Si, à la lecture de la première partie, vous pensez avoir compris les différences entre les ETF et les ETN, c’est que vous avez probablement lu trop rapidement. Les classifications actuellement proposées par les autorités de réglementation sont peu claires. Une tentative supplémentaire de classification des fonds apparaît toutefois peu souhaitable et donnerait une prime aux intermédiaires seuls à même de la décrypter. Cela constituerait une capture de régulation, en adaptant la thèse de Stigler (1971) aux produits et métiers de la gestion d’actifs.

Le premier besoin est la transparence. Des progrès ont été réalisés notamment avec la mise en place du KID (key investment document), mais la marge de progression reste importante. La mise à disposition du public, et pas seulement des autorités de régulation, de certaines informations permettrait à quiconque d’analyser et d’évaluer les produits. L’information devrait être diffusée en utilisant des formulaires, des documents types et une mise en ligne sur Internet. En s’inspirant de ce qui est pratiqué ailleurs (aux États-Unis) :

  • publication de l’intégralité de la composition du portefeuille des OPCVM et des différents véhicules de type ETF ou ETN. Aux États-Unis, cette obligation de publication pèse sur tous les fonds enregistrés auprès de la SEC (Securities and Exchange Commission). La publication de la composition intégrale du portefeuille est actuellement obligatoire quatre fois par an avec un décalage de soixante jours (formulaire N-CSR sur EDGAR)20 ;
  • l’obligation de publication des frais et des commissions détaillés, y compris des frais de transaction liés aux modifications du portefeuille géré, ainsi que du taux de rotation du portefeuille avec une ventilation des frais suivant les courtiers par lesquels les ordres passent ;
  • l’obligation de publication des contreparties des contrats d’échange de performance et des modalités de gestion du collatéral, dont la fréquence des appels de marge, le type de collatéral.

Certains acteurs réalisent déjà partiellement ces publications sur une base volontaire. Ces informations donneraient la matière première à partir de laquelle une analyse des risques et des mesures de performance (rentabilité ajustée au risque et aux frais) pourrait être menée. De même qu’une vérification des conditions dans lesquelles la stratégie affichée publiquement par le fonds est mise en œuvre.

ETF et externalités

Les ETF et leur développement important dans une période récente peuvent-ils constituer une source d’instabilité ? Peuvent-ils déclencher des défauts en chaîne ou modifier artificiellement le prix des titres ou des produits (commodities) qui font l’objet d’une réplication ?

La crise récente a rappelé que la gestion d’actifs ne pouvait revendiquer un risque opérationnel nul, ce dernier pesant sur les investisseurs, mais aussi sur les établissements21 (certains ayant été amenés à indemniser leurs clients) ; cet aspect n’est évidemment pas spécifique aux ETF.

Tous les encours d’ETF ne peuvent être agrégés sans distinction. Les actifs faisant l’objet d’une ségrégation et/ou de garanties sous forme de caution ou collatéral peuvent être exclus du périmètre à plus fort risque.

◆ À faire
- A) Le texte sur les ETF et les ETN propose des informations à rendre publiques, sur le modèle des États-Unis. Quelles sont-elles ? Donnez-les toutes.
- B) Recopiez mot pour mot, dans le texte sur les ETF et les ETN, tout ce qui va de « ETF et externalités » jusqu'à « spécifique aux ETF. ».

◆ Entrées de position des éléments

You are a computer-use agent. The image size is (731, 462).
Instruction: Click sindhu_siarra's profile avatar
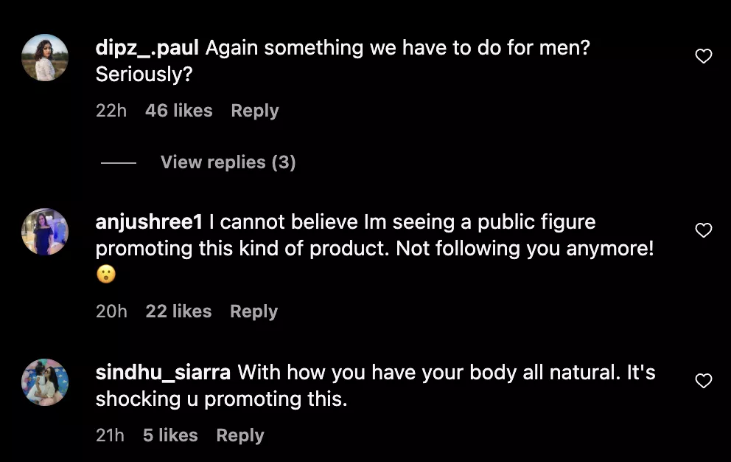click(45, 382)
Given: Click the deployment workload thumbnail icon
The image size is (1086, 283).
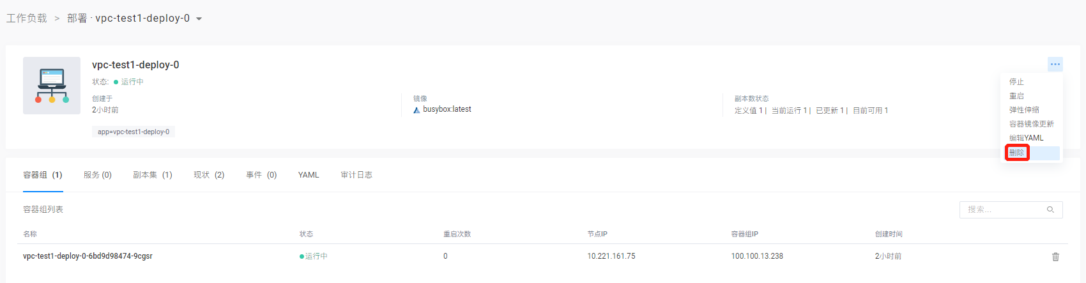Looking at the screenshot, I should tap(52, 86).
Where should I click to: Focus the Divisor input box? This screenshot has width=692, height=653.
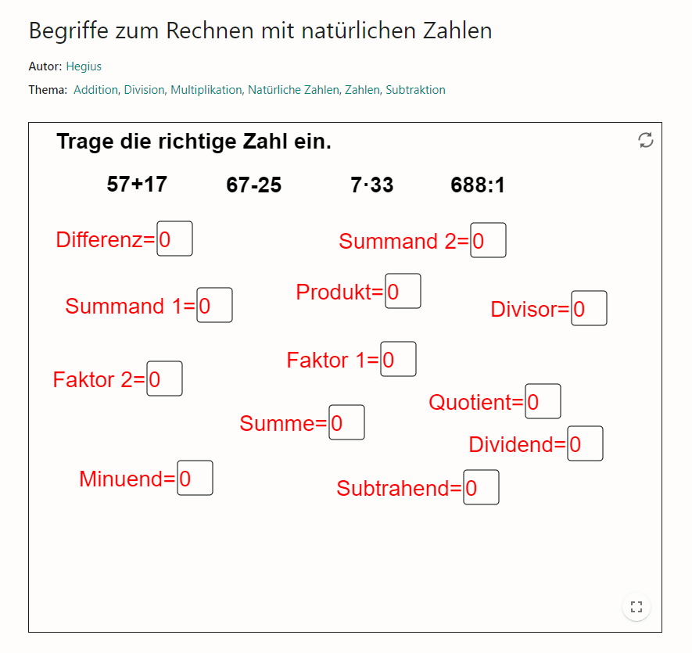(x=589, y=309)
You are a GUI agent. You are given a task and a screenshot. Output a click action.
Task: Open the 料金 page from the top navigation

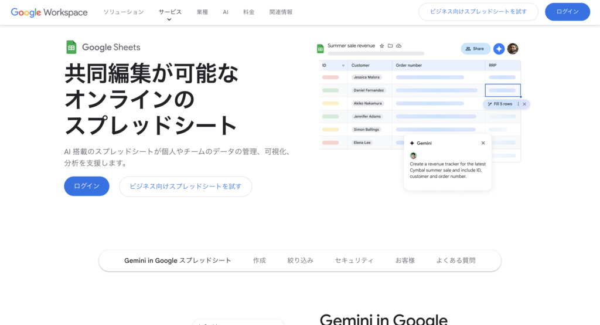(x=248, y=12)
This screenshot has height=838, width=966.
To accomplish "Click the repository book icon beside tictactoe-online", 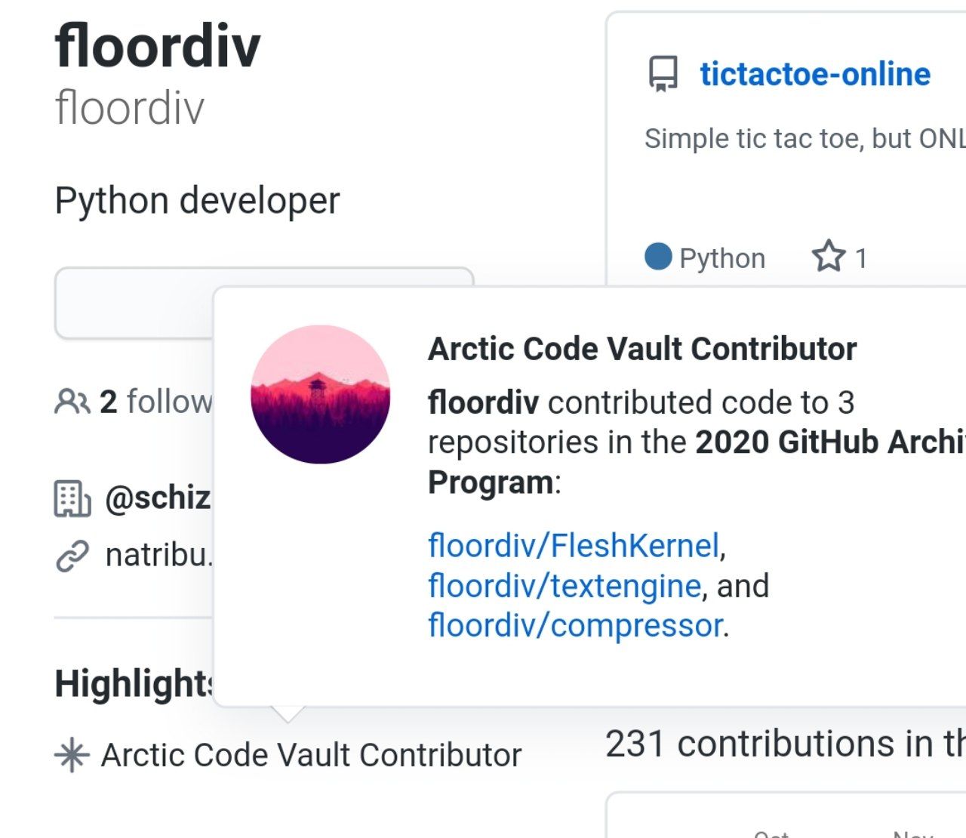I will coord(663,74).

◆ Résultats
- A)
- La composition complète du portefeuille des OPCVM et des différents véhicules de type ETF ou ETN.
- Les frais et commissions détaillés, y compris les frais de transaction liés aux modifications du portefeuille géré. Cela comprend aussi le taux de rotation du portefeuille et la répartition des frais selon les courtiers par lesquels passent les ordres.
- Les contreparties des contrats d'échange de performance et les modalités de gestion du collatéral, dont la fréquence des appels de marge et le type de collatéral.

- B)
ETF et externalités

Les ETF et leur développement important dans une période récente peuvent-ils constituer une source d’instabilité ? Peuvent-ils déclencher des défauts en chaîne ou modifier artificiellement le prix des titres ou des produits (commodities) qui font l’objet d’une réplication ?

La crise récente a rappelé que la gestion d’actifs ne pouvait revendiquer un risque opérationnel nul, ce dernier pesant sur les investisseurs, mais aussi sur les établissements21 (certains ayant été amenés à indemniser leurs clients) ; cet aspect n’est évidemment pas spécifique aux ETF.